Powerful 3D modeling applications are often put to use in designing the nuts and bolts of life — objects that are essential, but often prosaic. Occasionally, however, the items being modeled are whimsical playthings, and the designers are, well, elves. If this description calls the North Pole to mind, envision someplace a little warmer instead. Hot Buttered Elves is a small Los Angeles company that uses virtual 3D modeling to develop toys and collectibles, sculpt product prototypes, and create special effects for movies and animated characters for games.
The Elves recently designed a new line of dimensional wall decorations for children's rooms using SensAble's FreeForm Modeling Plus system.

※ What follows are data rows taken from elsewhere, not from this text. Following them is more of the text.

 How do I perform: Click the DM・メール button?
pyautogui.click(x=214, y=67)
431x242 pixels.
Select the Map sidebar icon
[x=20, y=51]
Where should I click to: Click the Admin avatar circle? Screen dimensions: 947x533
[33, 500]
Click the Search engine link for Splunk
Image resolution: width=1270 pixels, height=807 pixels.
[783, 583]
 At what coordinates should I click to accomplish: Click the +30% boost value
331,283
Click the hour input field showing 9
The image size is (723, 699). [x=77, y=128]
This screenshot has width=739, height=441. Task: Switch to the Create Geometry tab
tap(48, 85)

FreeForm is a touch-enabled, sculptural CAD system that is used to design complex, highly detailed organic shapes for industries ranging from jewelry to dentistry. Unlike traditional mathematical-based modelers, FreeForm is based on voxel technology, which removes the constraints of topology (mathematical definition, geometry format, and order of operation). As a result, it provides unparalleled creative freedom, speed, and flexibility when modeling intricate organic shapes, according to the Elves.

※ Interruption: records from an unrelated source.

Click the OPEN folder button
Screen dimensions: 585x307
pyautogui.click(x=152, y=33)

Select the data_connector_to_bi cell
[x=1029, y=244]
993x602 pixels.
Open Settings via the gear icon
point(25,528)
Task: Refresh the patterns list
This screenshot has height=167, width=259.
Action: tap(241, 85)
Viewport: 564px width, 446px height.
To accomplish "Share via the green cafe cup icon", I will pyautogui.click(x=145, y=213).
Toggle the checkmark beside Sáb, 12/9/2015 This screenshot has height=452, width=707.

Originally introduced as part of a fundraiser program for children's hospitals, the stick-on wall decorations — called Wallables — have since grown into a diverse line of consumer products. They depict a range of shapes, including letters and licensed characters. The Elves credit the FreeForm modeling system for allowing them to develop the complex designs quickly and cost-effectively.
Virtual Clay
According to Matt Gavlick and Markus Maciel, the two lead Hot Buttered Elves designers who created the Wallables, SensAble’s FreeForm system is a natural fit for any company that has its roots in hand sculpting. Maciel explained that it's easier for a traditional sculptor to transition to the "virtual clay environment" of FreeForm than to other types of CAD programs. "If you're a traditional sculptor," he said, "FreeForm is one of the easiest software programs to use to move yourself into the 3D world ... it's kind of like the stepping stone from hand-sculpting to the digital world.”
FreeForm enables digital sculptors to design with virtual clay by using a PHANTOM haptic device instead of a mouse. As designers push, pull, deform, and extrude virtual clay to sculpt the on-screen 3D model, they actually feel the force feedback on their hand, just as if they were working with real clay.

The PHANTOM haptic device enables users to interact with the FreeForm software as if they were holding a sculpting tool and working with clay.
Digital tool palettes allow users to experiment with form creation, add sculptural details and textures, and make adjustments from the inside of the model. This type of 3D modeling speeds the product design process by allowing sculptors to first create whatever they desire, and then work interactively with the engineers on their team to prepare the model for manufacturing.

One of the Jungle Sweeties Wallables being designed with FreeForm, left, and the finished product after manufacturing, right.